Was, wenn jemand an einer Straftat nicht aktiv beteiligt ist, aber nichts tut, um sie zu verhindern? Kann er dafür verurteilt werden? Diese Frage hatte heute das Basler Appellationsgericht zu beurteilen.
Es passierte im Sommer 2015: Ein heute 55-jähriger Mann wurde im Basler Schützenmatt-Park von mehreren Männern angepöbelt, bedroht und schliesslich zusammengeschlagen. Der Anwalt des Opfers sagte vor Gericht, sein Mandant leide noch heute unter Rückenschmerzen und habe psychische Probleme.

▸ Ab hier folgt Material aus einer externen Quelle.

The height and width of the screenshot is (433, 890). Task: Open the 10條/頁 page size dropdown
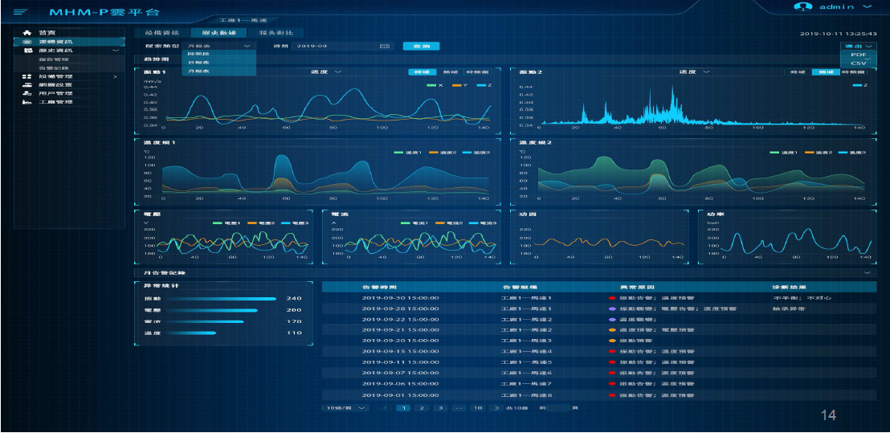click(x=345, y=408)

Täter wollten «Schwule klopfen»
Die Polizei verhaftete noch in der gleichen Nacht vier junge Männer. Aus dem Strafbefehl gegen die mutmasslichen Täter ging hervor, dass ihr Motiv Homophobie war. Die Männer hätten an jeden Abend beschlossen, im Schützenmattpark - Zitat - «Schwule zu klopfen». Der Schützenmattpark ist nachts als Homosexuellen-Treffpunkt bekannt.
Drei der vier jungen Männer akzeptierten ihre Strafbefehle wegen Körperverletzung und Beschimpfung, der vierte Mann ging in Berufung. Der heute 23-Jährige machte geltend, er sei bei der Tat nur dabei gewesen, hätte das Opfer aber weder beleidigt, noch geschlagen.
Ein Gericht dürfe Tat nicht moralisch bewerten
Der Mann bekam heute vor Appellationsgericht Recht. Richterin Eva Christ sprach von einer widerwärtigen Tat, von einem Verbrechen der übleren Sorte und ein Freispruch in diesem Zusammenhang sei ihr unangenehn. «Es ist aber wichtig, dass ein Gericht nicht moralisch urteilt, sondern sich an die rechtlichen Voraussetzungen hält - und aufgrund dieser Voraussetzungen konnten wir eine Gehilfenschaft heute nicht bejahen.
Der Opfer des Anwalts, Dominik Nellen, kritisiert den heutigen Freispruch. Der Mann hätte im Vorfeld gewusst, was passieren würde und stand während der Tat daneben - so hätte er seinen Kollegen quasi Rückendeckung gegeben. Auch Roman Heggli, Geschäftsleiter der Schwulen-Organisation «Pink Cross» sagt, der Freispruch sei ein schlechtes Signal: «Der Mann ist mitverantwortlich dafür, dass die Gruppe das Gefühl hatte, es sei in Ordnung, Schwule zu verprügeln.» Dieses Argument hätte das Gericht stärker gewichten müssen, so Heggli, gerade auch vor den Hintergrund, dass Gewalttaten gegen sexuelle Minderheiten in der Schweiz alltäglich seinen.
Der Anwalt des Opfers überlegt noch, den Fall an das Bundesgericht weiterzuziehen.